Una delle maggiori criticità della politica perseguita dal Governo danese è depenalizzare il possesso di piccole quantità aumentando la severità e l’efficienza della sanzione di condotte criminali legate al traffico, che talvolta traggono vantaggio dall’immissione frequente di piccole quantità sul mercato. In proposito, dal 1996 le pene per trafficanti e spacciatori si sono inasprite. La presenza di ristoranti, locali notturni o di bambini e minori in prossimità del luogo in cui si consuma la condotta sono considerate circostanze (aggravanti) capaci di rivelare la natura dell’attività. Con la citata riforma, il criterio della pericolosità degli effetti sulla salute del consumatore – valutata caso per caso – ha portato la giurisprudenza a ritenere la cannabis una droga più leggera di altre sostanze appartenenti allo stesso insieme. I reati più gravi, come l’attività organizzata o il commercio di quantità significative (per la cannabis, uguali o superiori ai 10 kg) sono puniti ai sensi del Codice penale (Art. 191) con la reclusione fino a 16 anni, che può essere estesa a 25 in casi particolarmente gravi. Il primo luglio 2012, senza prevedere una classificazione specifica, sono entrati in vigore divieti inerenti al consumo delle cosiddette ‘nuove sostanze psicoattive’ (NPS, che comprendono i cannabinoidi sintetici).

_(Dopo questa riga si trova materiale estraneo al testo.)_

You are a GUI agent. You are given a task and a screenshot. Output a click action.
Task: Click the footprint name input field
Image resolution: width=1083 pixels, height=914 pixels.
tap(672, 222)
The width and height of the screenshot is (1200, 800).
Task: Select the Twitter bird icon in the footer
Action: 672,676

L’Agenzia Danese per il controllo dei farmaci (dipendente dal Ministero della Sanità), in base alla normativa sulla circolazione dei medicinali decide se un prodotto può o meno essere qualificato come ‘farmaco’ e rilascia le autorizzazioni inerenti al suo commercio e alla sua distribuzione sul territorio nazionale.  Il Sativex, prodotto dalla compagnia britannica GW Pharmaceuticalsdal 2011 (modifica della disciplina sul controllo delle sostanze – Decreto n. 557)  è disponibile in Danimarca per il trattamento della spasticità provocata dalla sclerosi multipla. In precedenza era possibile autorizzare legalmente, benché in via eccezionale, l’utilizzo di THC (lo stesso Sativex) e di derivati sintetici (Nabilone e Dronabinolo).

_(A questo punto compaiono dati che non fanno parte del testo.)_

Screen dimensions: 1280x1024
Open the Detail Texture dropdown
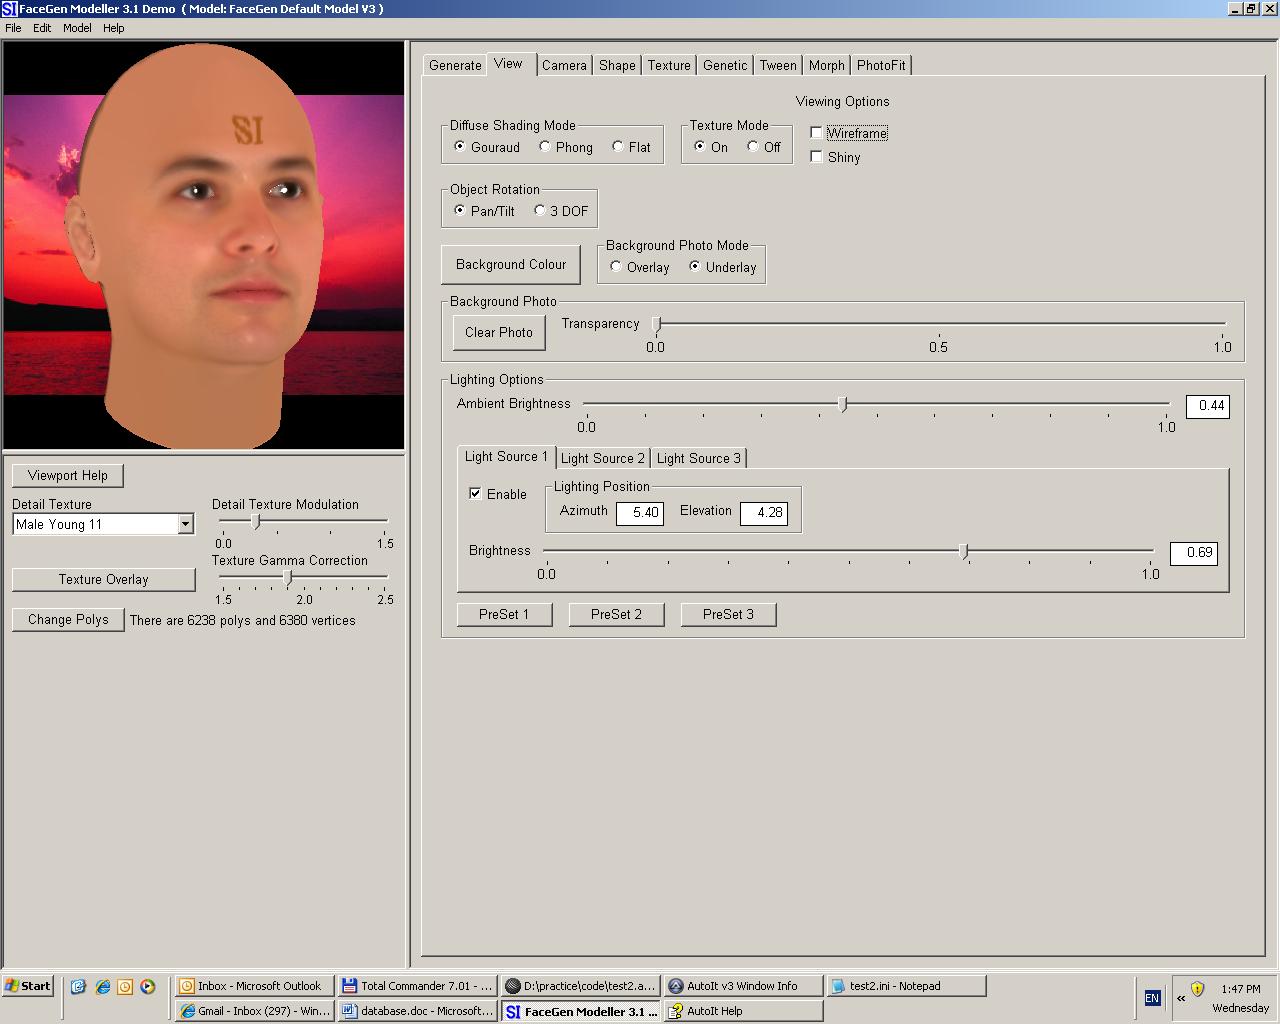click(x=185, y=524)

Il nuovo Programma-pilota sulla cannabis medica – approvato con legge vigente dal primo gennaio di quest’anno – prevede l’impiego sperimentale di farmaci non autorizzati dallo Stato per pazienti affetti da sclerosi multipla o che presentino lesioni del midollo spinale, oltre che per alleviare i dolori cronici e la nausea provocata dalla chemioterapiaIn merito alla loro somministrazione, i medici dovranno assumersi totale responsabilità circa la composizione del prodotto e le dosi prescritte al paziente. L’Agenzia per il controllo dei farmaci ha stilato una serie di linee-guida basate su ricerche analitiche e valutazioni effettuate in Paesi di riferimento come Canada e Israele, sull’impatto delle policy di alcuni Paesi europei (in primis Olanda e Germania) e sui Report dell’Accademia delle Scienze statunitense.

Nonostante la prudenza mostrata dalla classe medica in merito agli effetti della terapia, solo nel primo mese il trattamento è stato regolarmente prescritto a 111 pazienti (su 131 richieste presentate).